ABOUT THIS EXERCISE ▸ Your answer must be the exact lines from the one holding "Given: Switch to the S.M.A.R.T. tab" through the end of the entries, with no pictures.
=== SOURCE DATA ===
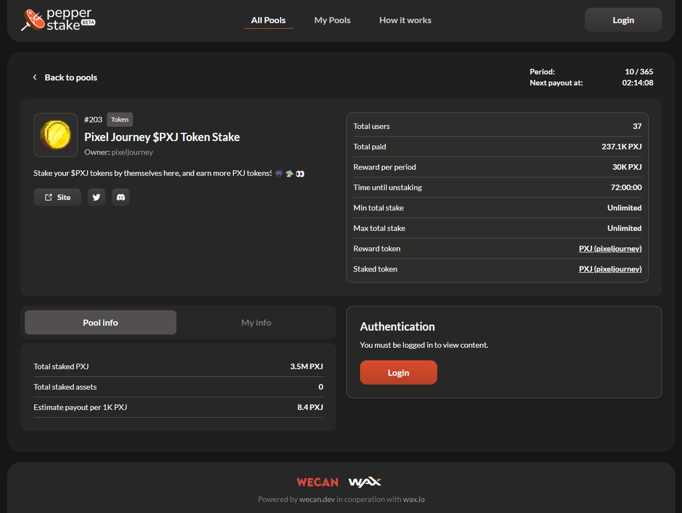Visit the pool's Site button
Screen dimensions: 682x513
tap(57, 197)
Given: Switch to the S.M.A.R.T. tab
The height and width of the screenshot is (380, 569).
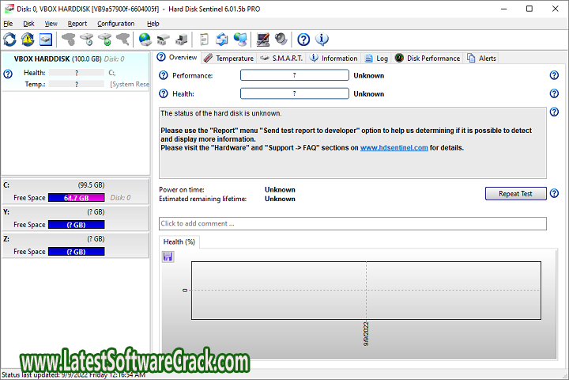Looking at the screenshot, I should click(x=281, y=58).
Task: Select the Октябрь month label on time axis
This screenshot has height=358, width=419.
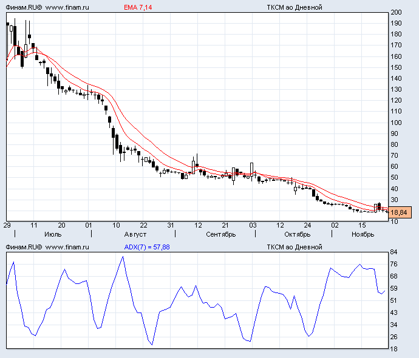Action: coord(298,234)
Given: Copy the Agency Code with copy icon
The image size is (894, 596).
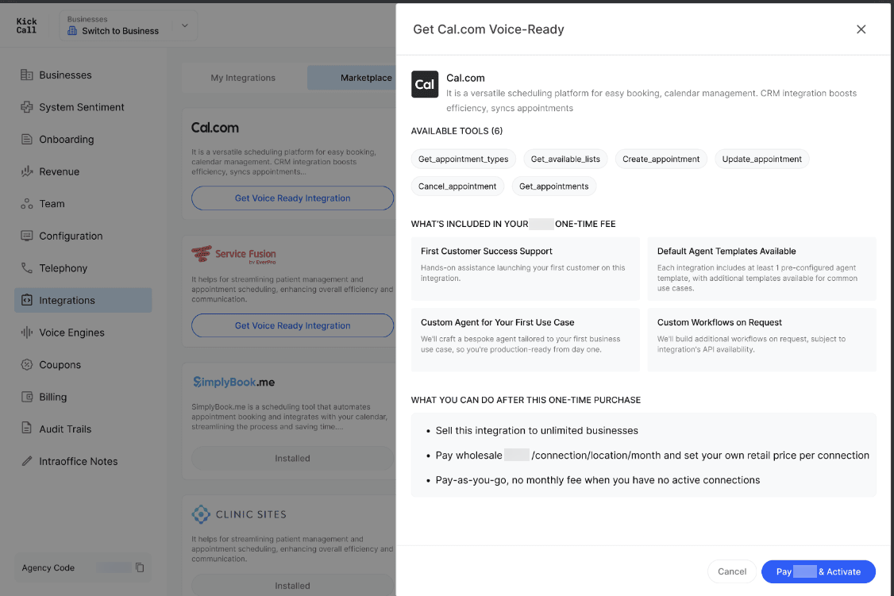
===
ANSWER SPACE ▸
Given: Switch to the S.M.A.R.T. tab
The height and width of the screenshot is (380, 569).
Looking at the screenshot, I should click(x=281, y=58).
Task: Select the Октябрь month label on time axis
This screenshot has height=358, width=419.
Action: coord(298,234)
Given: Copy the Agency Code with copy icon
The image size is (894, 596).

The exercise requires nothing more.